July 19, 2019, 9:37 pm
Do you G.I.S.?
Written by Matt Zielke

Whether you know it or not, I would bet you have used or benefited from GIS in the last month. In car GPS? Guilty. One of those great web mapping services? Guilty. Check the weather map on your favorite website or channel? Guilty. Our daily lives are more directly tied to GIS than most people think. For those who are still wondering, GIS (Geographic Information Systems) is a tool for collecting, storing, manipulating and analyzing data with geographic characteristics.
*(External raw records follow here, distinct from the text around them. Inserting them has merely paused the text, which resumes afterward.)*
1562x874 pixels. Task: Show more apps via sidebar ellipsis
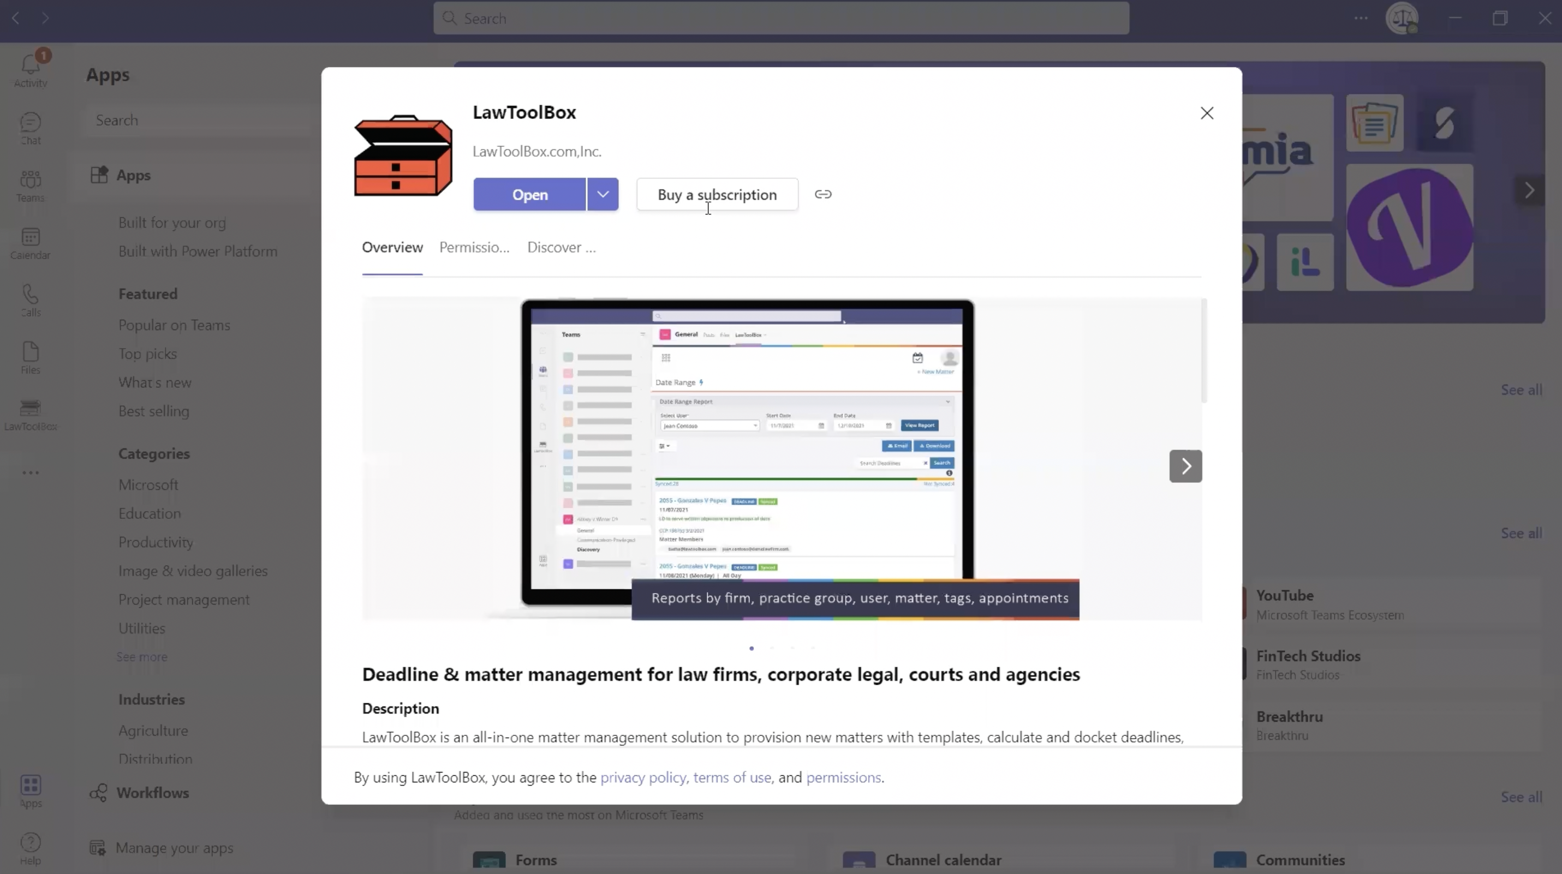point(30,472)
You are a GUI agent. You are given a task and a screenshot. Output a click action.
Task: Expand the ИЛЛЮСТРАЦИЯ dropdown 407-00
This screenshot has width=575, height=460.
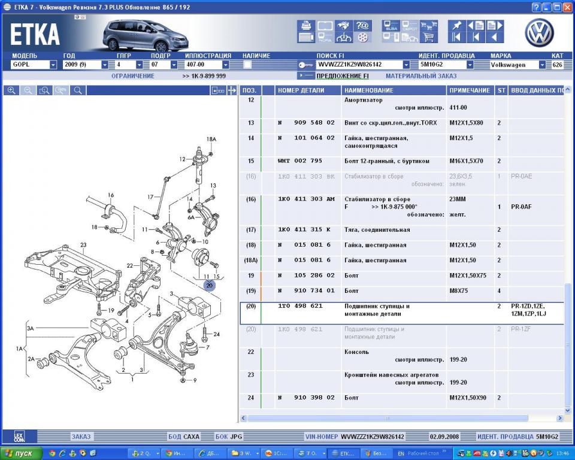click(226, 65)
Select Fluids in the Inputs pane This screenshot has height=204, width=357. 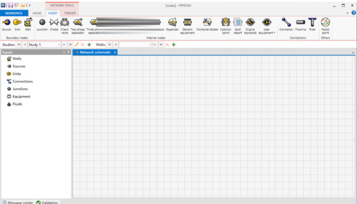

Think of a database or a spreadsheet with every cell also having physical location staked out on the earth. The GPS, mapping site, and weather site all have collected data and displayed it to help you make a decision. Similarly more sophisticated geographic information systems have been helping managers and leaders make decisions for decades. Decision makers can use GIS for choosing a location for the next shopping center, projecting growth and transportation needs, or mapping and projecting the latest FDA recall. GIS is even more powerful now with the exchange of data between the entities that collect it. What most people don’t realize is that most of this data is readily available to you.

Much of the data collected, while interesting (like the migratory patterns of the extinct Dodo), isn’t applicable to everyday use. There are however many data sets that can be useful. The tricky and often time-consuming part is to find what you need. In an office of foresters and environmentalists, much of our field work is tied to weather. With projects spanning over 19,000 square miles of South Carolina, weather details can be critical in setting schedules. Both live and historical data is available from sites like NOAA. By overlaying project areas with a live radar feed, proximity alerts can be created to alert project managers of weather events. NOAA also creates historical data that is extrapolated from radar signatures.

The coastal plains are notorious for dumping large amounts of rain in isolated areas. For farmers or businesses that manage land, rainfall data can save you both time and money. It can help you decide to move a logging job across the county or hold tight a couple more days. When mobilizing a job costs upwards of several thousand dollars, it becomes apparent that GIS can save you money. Similarly, when you overlay site data, such as harvest rates, ground conditions, and possible access and transportation routes with the rain totals, analysis of the data may help future decisions. It may have appeared that the ground conditions were suitable for logging, but based on post ground conditions, it may become clear that logging two weeks after a rain on a certain soil will result in rutting. This attribute can then be added to your GIS to warn you on future logging jobs.

Another great source for data is the South Carolina Department of Natural Resources. With access to historical infrared aerial photos, topographic quadsheets, soils, and the national wetland inventory, one can see what is above and below the ground anywhere in the state. Much of this data requires some type of expertise benefit to its full potential. However, for the novice user, the data, with the power of a search engine should be able to prepare a land owner for minor decisions or give basic understanding to ask the more important questions of an expert.

So, whether you own a couple of acres, or thousands, GIS has some tools for you. There are both free and small fee services that allow users to combine much of this data and in many cases share it. Thanks to a few mapping web sites, a simple computer and a connection to the Internet , a powerful tool exists for millions of future GIS experts. Add the introduction of inexpensive hand held GPS devices and you literally have your very own one-man GIS department with remote sensing capabilities. Alternatively, these same websites have features to integrate with industry standard GIS software. Consulting firms can quickly and accurately load this data to your base map. So create your personal GIS, or hire a firm to help you, but remember this is a tool to work smarter. With your base data established you should have a new understanding of your property. Take this newfound knowledge and explore your property. Try to use the GIS to learn what the data on the map looks like on the ground. Make notes and load them back into your GIS and you will soon realize, there is no substitute for getting your boots dirty, but it is better when you know which direction you are heading.